Further check on the putative functions of those N metabolism related genes altered by eCO2 revealed that a major portion of N receptors and transporters was inversely regulated in leaf and SAM. Among them, the LOC_Os10g40600 (Fig. 5F) encoded OsNRT1.1a/b, which have been proved to function in nitrate sensing, transport and remobilization (Hu et al, 2015; Fan et al, 2016; Wang et al, 2018b). In addition, there might be other genes that regulating the N signaling and transportation (Feng et al, 2011; Wang et al, 2019c) in response to eCO2. As evidenced here, gene OsNRT2.3a/b(LOC_Os01g50820, Fig. 5A) had a similar expression level (FPKM) withOsNRT1.1a/b , and two glutamate receptors (LOC_Os06g08910 and LOC_Os09g26160, Fig. 5G and I, respectively) also showed decent expression levels in both leaf and SAM, which were differently regulated in the tissues by [CO2] (Fig. 5). This suggests that they were coordinately regulated in the procedure of eCO2 adaptation. There is an integrative co-expression network that determines the N effect and NUE (Zhang et al, 2019.). Engineering one target gene could bring in certain effect on crop yield improvement or NUE (Zeng et al, 2017; Xu et al, 2019). However, stacking (pyramiding) more targets together, especially targets in certain important network pathways may eventually create substantial yield breakthrough. Our results here provided a list of potential targets for such an approach.

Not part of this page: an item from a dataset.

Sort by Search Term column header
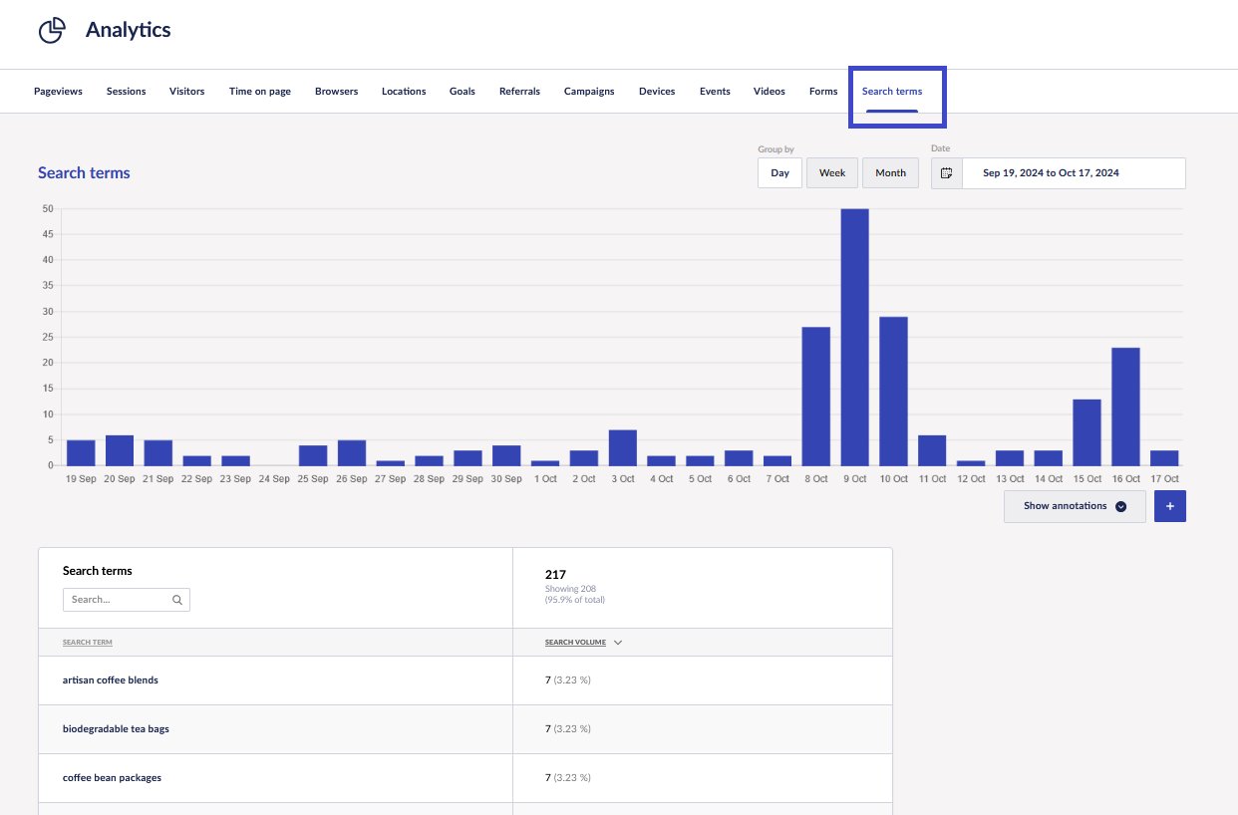click(x=88, y=643)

Knowledge of the underlying mechanism of eCO2 adaptation in crops can provide us useful information for breeders in genetic engineering (Schimel, 2006; Ainsworth and Ort, 2010; Fletcher, 2018). Our preliminary results showed that the N sensor and transporter genes play important roles in the response to eCO2. We believe that our results can be applied to certain other plants, as under the eCO2 conditions, the element stoichiometry reveals a generally consistent reduction of N content in most terrestrial plants, but their growth and biomass accumulation are accelerated to a variating degree (Reich et al, 2006; Norby et al, 2010; Deng et al, 2015). The plausible reason probably lies in that plants redistribute N to the division active zones such as SAM and new-branches in a different way. This might be a universal adaptation strategy in most terrestrial plants. Consequently, genetic engineering on these targets that facilitate the N redistribution may improve the CO2harness and yield in those plants.

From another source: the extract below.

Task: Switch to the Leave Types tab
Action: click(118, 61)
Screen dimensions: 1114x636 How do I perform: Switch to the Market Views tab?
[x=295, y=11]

In summary, eCO2 increased carbohydrates in all organs of rice plant and lowered N content in leaves and sheath, as expected. However, the new-born tillers maintained N content comparable to or higher than those under control CO2 condition. The redistribution among the organs was likely accomplished by coordinated regulations of N metabolism receptor and transporter expression in leaf and SAM. The preliminary understanding of the mechanism provides a group of putative genes for further functional investigation and breeding targets.